Commodity prices: The problem of debt is closely linked to that of international commodity prices. The majority of developing countries are dependent on the export of primary products for their welfare and growth. These products account for 80–90 per cent of the exports of African countries, and 65 per cent in the case of Latin American nations. The extreme price volatility of commodity markets is especially damaging to low-income countries, which, regardless of the price, are forced to sell their products to meet minimum needs and pay debts. The obligation of the poorest developing countries to repay debts forces them to produce and export excessive quantities of basic commodities, which has been a principal cause of falling commodity prices. The more these countries export, the faster prices fall, making it impossible to generate sufficient funds for debt repayment by this means, which is often the only source of foreign exchange available to them. Distress sales by the poorest countries force even financially stronger countries to drop their prices in order to maintain market share, which encourages buyers to postpone purchases in expectation of still-lower prices.

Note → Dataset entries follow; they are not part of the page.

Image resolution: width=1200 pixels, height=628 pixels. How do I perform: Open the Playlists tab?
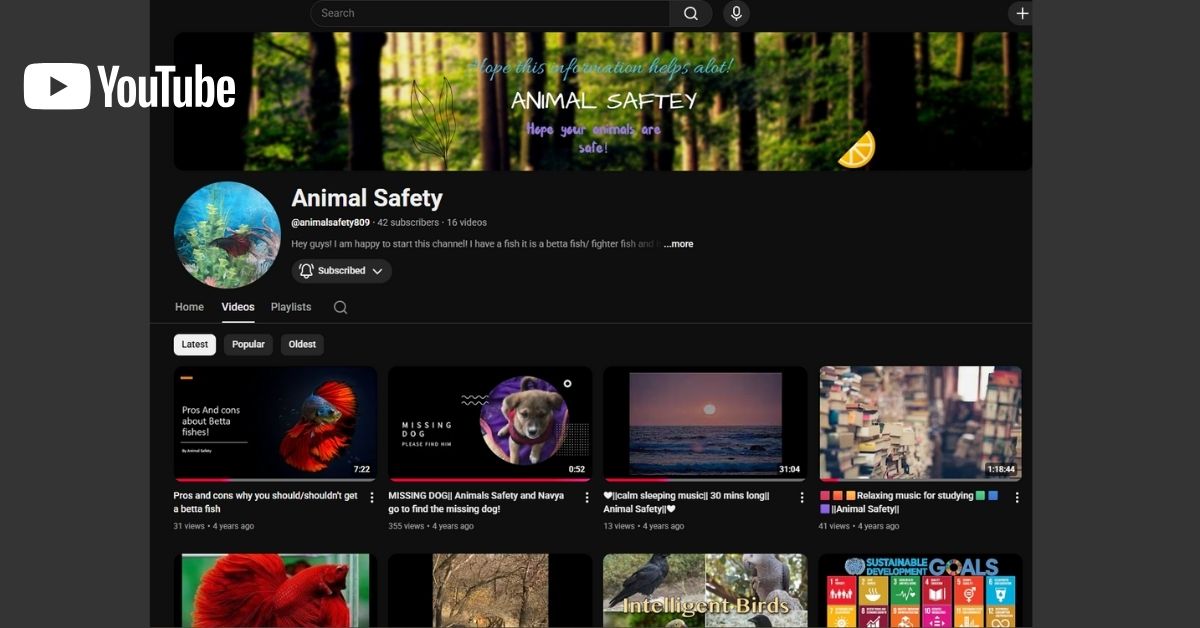[x=290, y=307]

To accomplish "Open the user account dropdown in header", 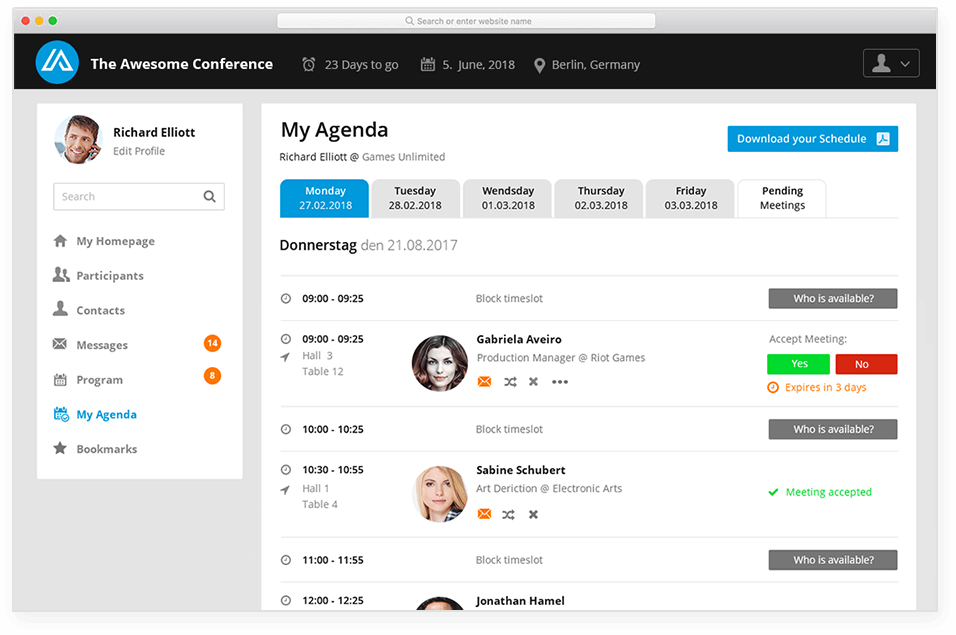I will (x=891, y=63).
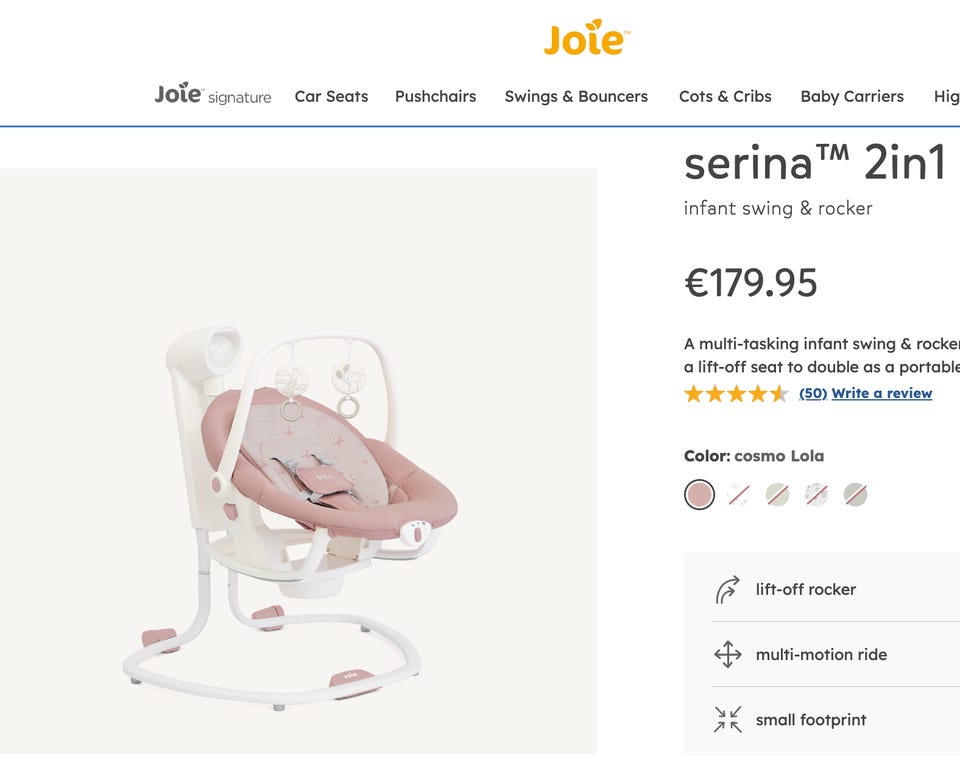
Task: Open the (50) reviews count link
Action: click(813, 394)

The growth of agricultural incomes in developing countries is critically important to global job creation and economic growth. The expansion of agricultural exports under the new GATT agreement is likely to exacerbate the falling commodity price syndrome to the great detriment of the entire world economy, unless effective mechanisms are introduced to stabilize international commodity prices. Of the many efforts in the past, some were tried and failed, many were proposed but never implemented. The recent success of coffee-producing countries in lifting prices from a disastrously low level has been an exception to the rule. Collective and coordinated international action is essential to address this problem. Despite past failures, new efforts must be made to revive international commodity agreements, preferably covering both producing and consuming countries. This will be possible only if developing countries first arrive at a consensus approach among themselves, including the economic costs and benefits, and a financing plan. Financing for international commodity stocks could be supplied partly by producer countries in the form of building national stocks under collective supervision. Partly, it could come from bank commercial loans against commodity collateral, loans from regional development banks, the World Bank and IMF's Buffer Stock Facility, which has remained almost unused.

7

Technology transfer: Accelerate transfer of technology to and between developing countries. One or more profit-making commercial organizations should be established as a public sector joint venture of developing countries to promote the commercial transfer of technology to, within and between developing countries and to channel the profits from this activity toward research in these countries.

8

Global employment model: Our efforts to promote employment are constrained by a lack of detailed knowledge of how global labour markets actually work. We still do not understand the impact of technology, trade, macro-economic policies, multinational corporations, shifting patterns of foreign investment and many other factors on job creation, and our ignorance severely hampers effective policy formulation and coordination. An international research programme should be organized under the ILO to construct a truly global employment model that monitors the impact of technological developments, expanding world trade, plant closings, movement of industry to low-wage countries, agriculture-led industrialization, economic growth, immigration policies, refugee movements and other factors affecting employment opportunities around the world.

9

Shift focus of technological development: The number of jobs created or destroyed by technology depends on the priority given to various objectives in the process of technological development. Presently, there is an in-built bias in technological R & D towards replacing human labour with capital and energy, even when similar levels of quality and efficiency could be achieved by alternative means. A conscious shift of focus could lead to the development of more labour-intensive production processes.